Records from a data collection:
########
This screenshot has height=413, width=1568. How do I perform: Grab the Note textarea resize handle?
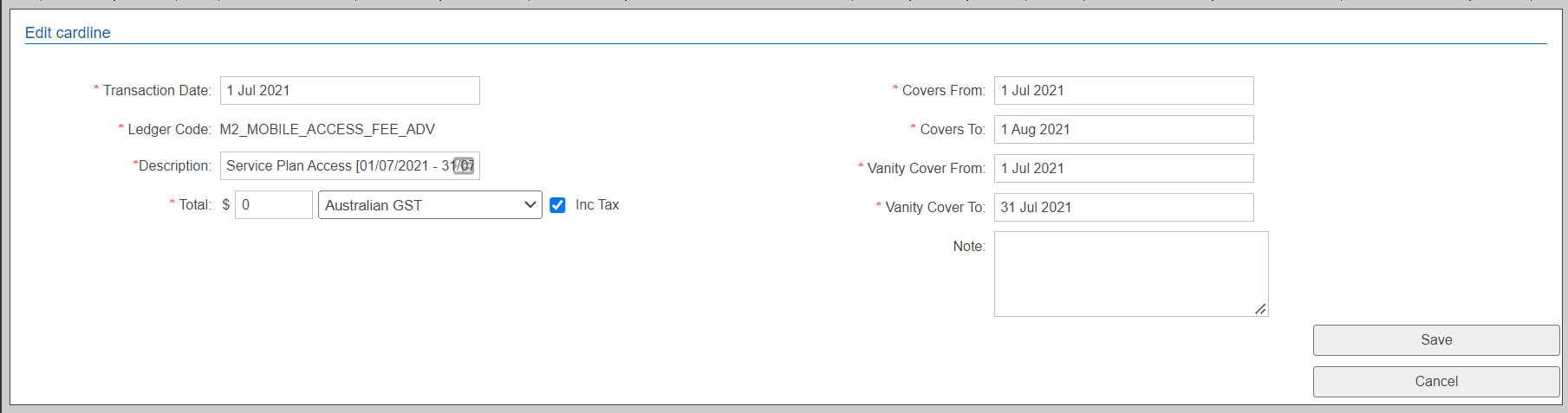coord(1260,309)

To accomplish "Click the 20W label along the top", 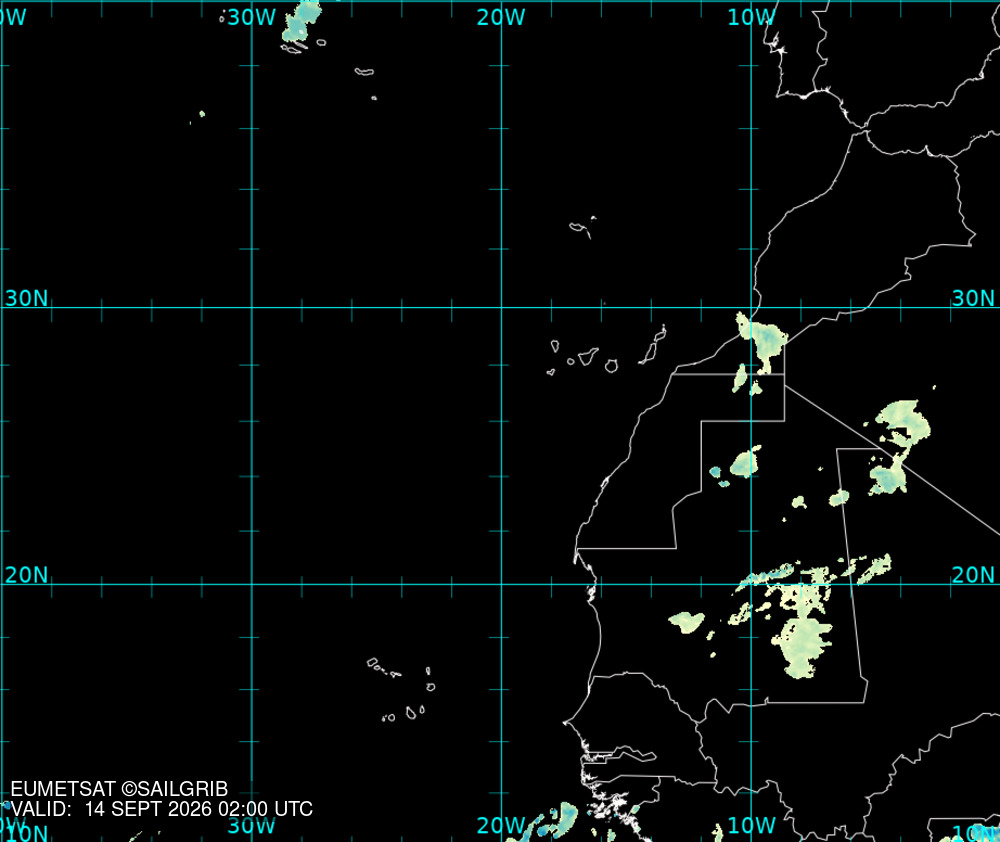I will tap(501, 17).
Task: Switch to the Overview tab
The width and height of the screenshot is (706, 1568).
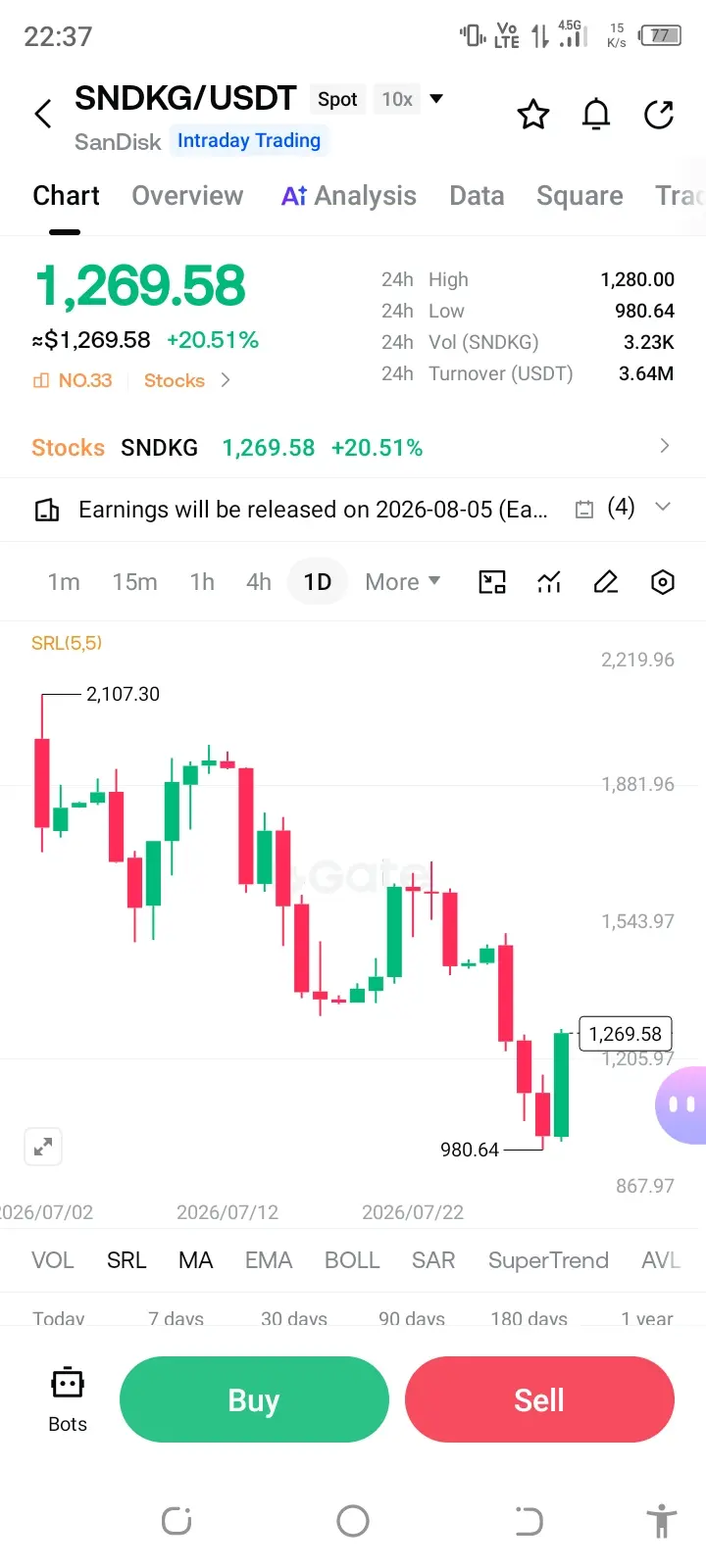Action: click(x=187, y=196)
########
→ ASSIGNMENT: All lines from the one containing "Task: Switch to the Overview tab" through the final line of the entries above are to be copied exactly; the pictures are not.

→ TASK RESULT:
Task: Switch to the Overview tab
The width and height of the screenshot is (706, 1568).
Action: click(x=187, y=196)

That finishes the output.